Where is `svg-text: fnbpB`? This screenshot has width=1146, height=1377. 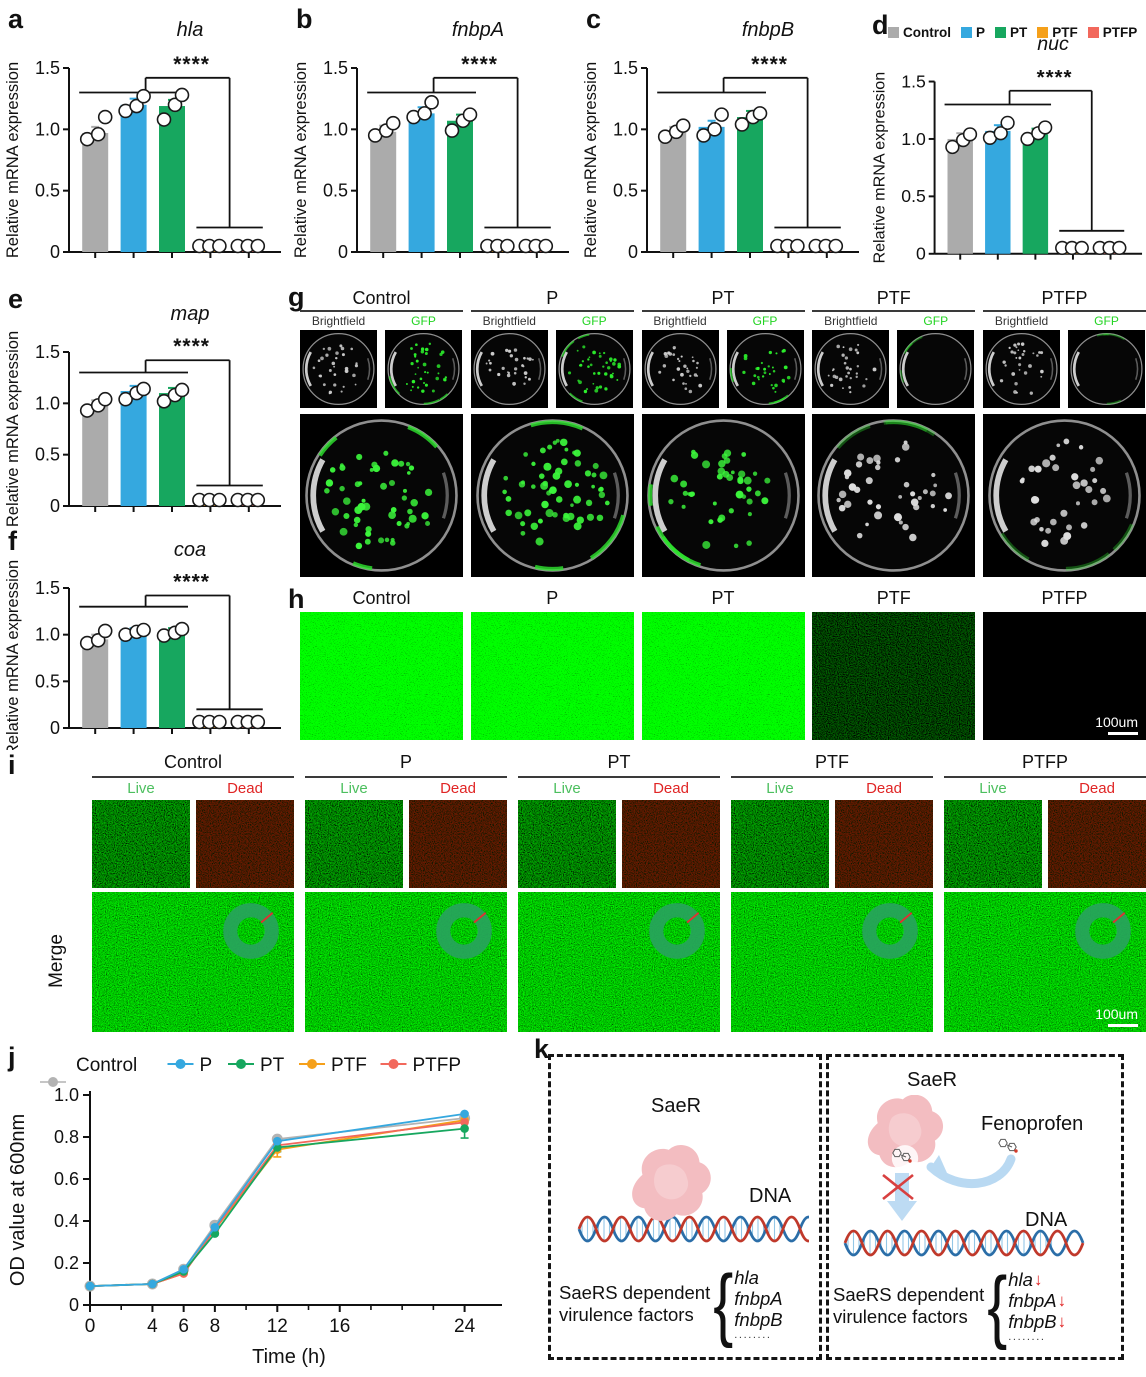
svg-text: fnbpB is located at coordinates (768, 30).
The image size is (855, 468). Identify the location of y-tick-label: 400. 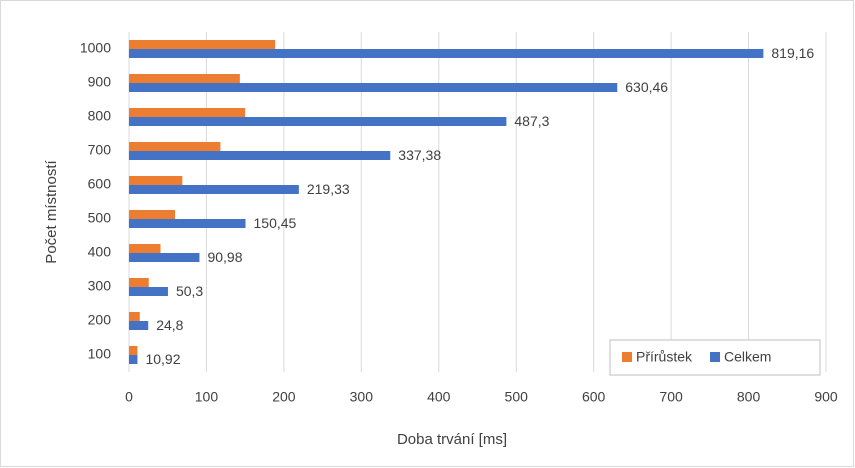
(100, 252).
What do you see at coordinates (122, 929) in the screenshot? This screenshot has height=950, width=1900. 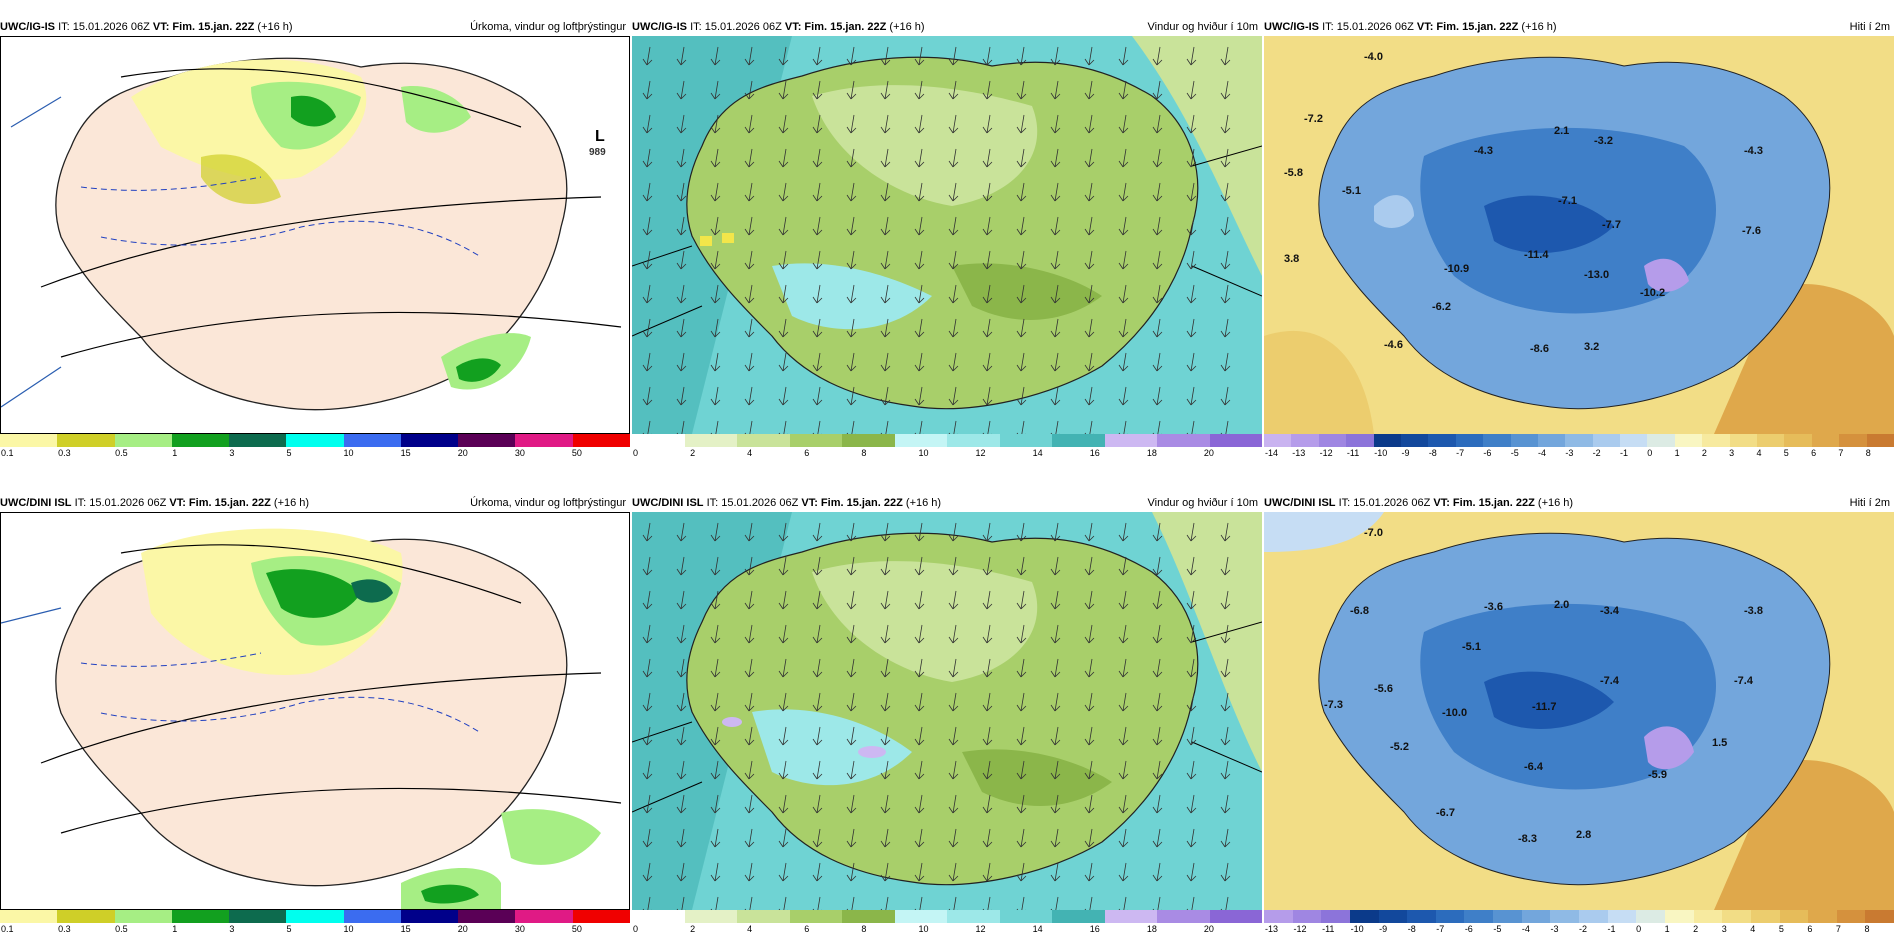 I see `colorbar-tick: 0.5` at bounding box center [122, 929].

-- BRIEF --
Copy the material word for word from its first line up to and including the line that contains "(100, 252).", leaving the pictures out of your answer.

-- ANSWER TO THIS PROBLEM --
Where is `svg-text: fnbpB`? This screenshot has width=1146, height=1377. 
svg-text: fnbpB is located at coordinates (768, 30).
The image size is (855, 468). Identify the location of y-tick-label: 400. 
(100, 252).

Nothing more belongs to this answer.